クラウディア・シェインバウム大統領も、この貿易協定がメキシコの競争力に寄与していると指摘し、協定を擁護した [4]。メキシコ政府は今回の交渉を利用し、アルミニウム、鉄鋼、および自動車製品への関税削減を求めている [5]。
トランプ氏は公にパートナーシップの必要性に疑問を呈しているが、正式な交渉プロセスが継続していることは、公的な言辞と外交的行動の乖離を示唆している。メキシコは、北米ブロック全体の経済的安定を維持するための標準的なプロセスとして、引き続きこの見直しに取り組んでいる [5]。
“「No necesitamos nada de México y Canadá(メキシコやカナダから何も必要ない)」”

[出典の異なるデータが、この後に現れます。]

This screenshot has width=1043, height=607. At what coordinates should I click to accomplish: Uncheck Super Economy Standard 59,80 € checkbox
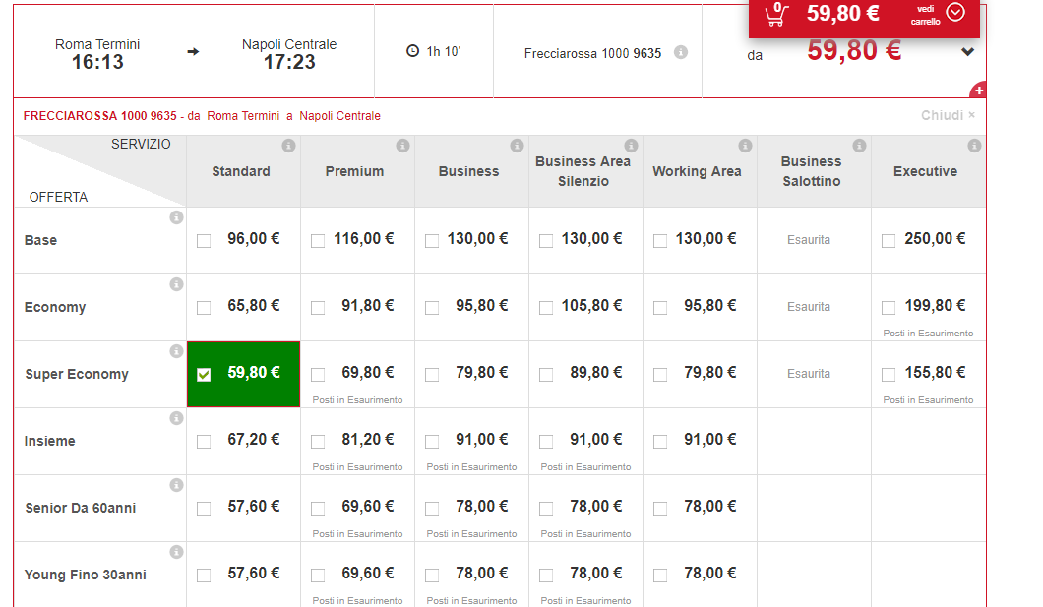tap(204, 374)
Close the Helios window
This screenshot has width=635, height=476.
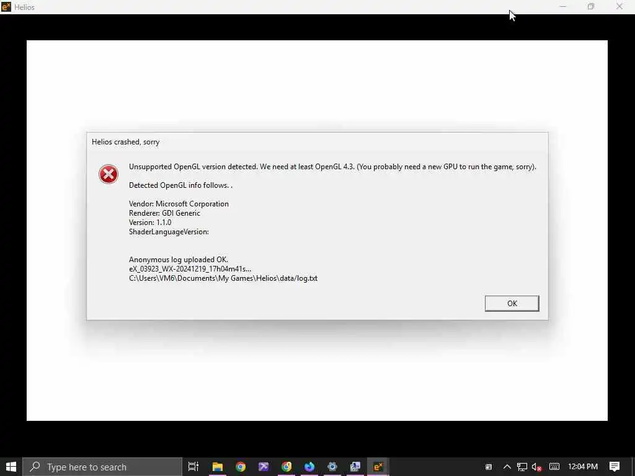click(619, 6)
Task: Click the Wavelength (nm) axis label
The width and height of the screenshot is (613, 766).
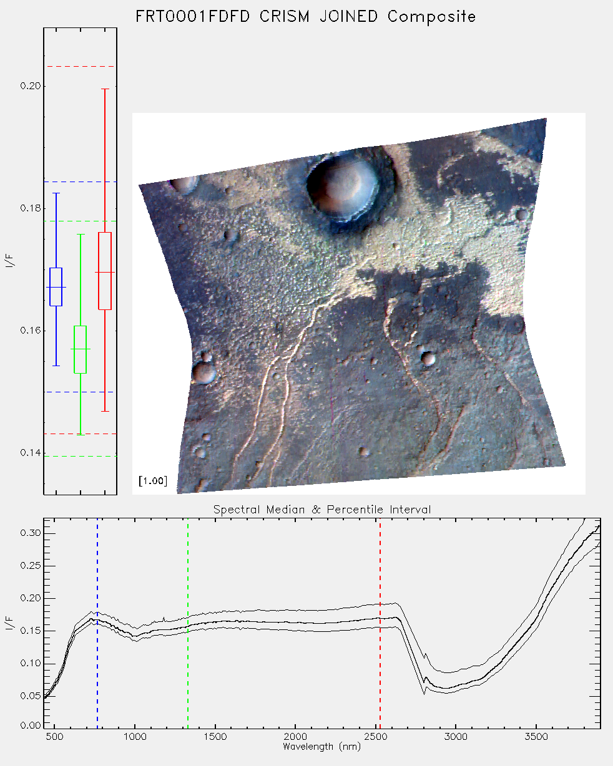Action: click(x=322, y=746)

トランプ大統領の公的な言辞と、公式なUSMCA交渉の継続との間の乖離は、不確実性を利用してより有利な条件を引き出そうとする戦略であることを示唆している。メキシコにとって、協定の維持は特に自動車セクターにおける産業競争力にとって不可欠である。第2回交渉は、米国が確立された地域サプライチェーンを優先するのか、あるいはより孤立主義的な貿易姿勢へと移行するのかを判断する重要な試金石となる。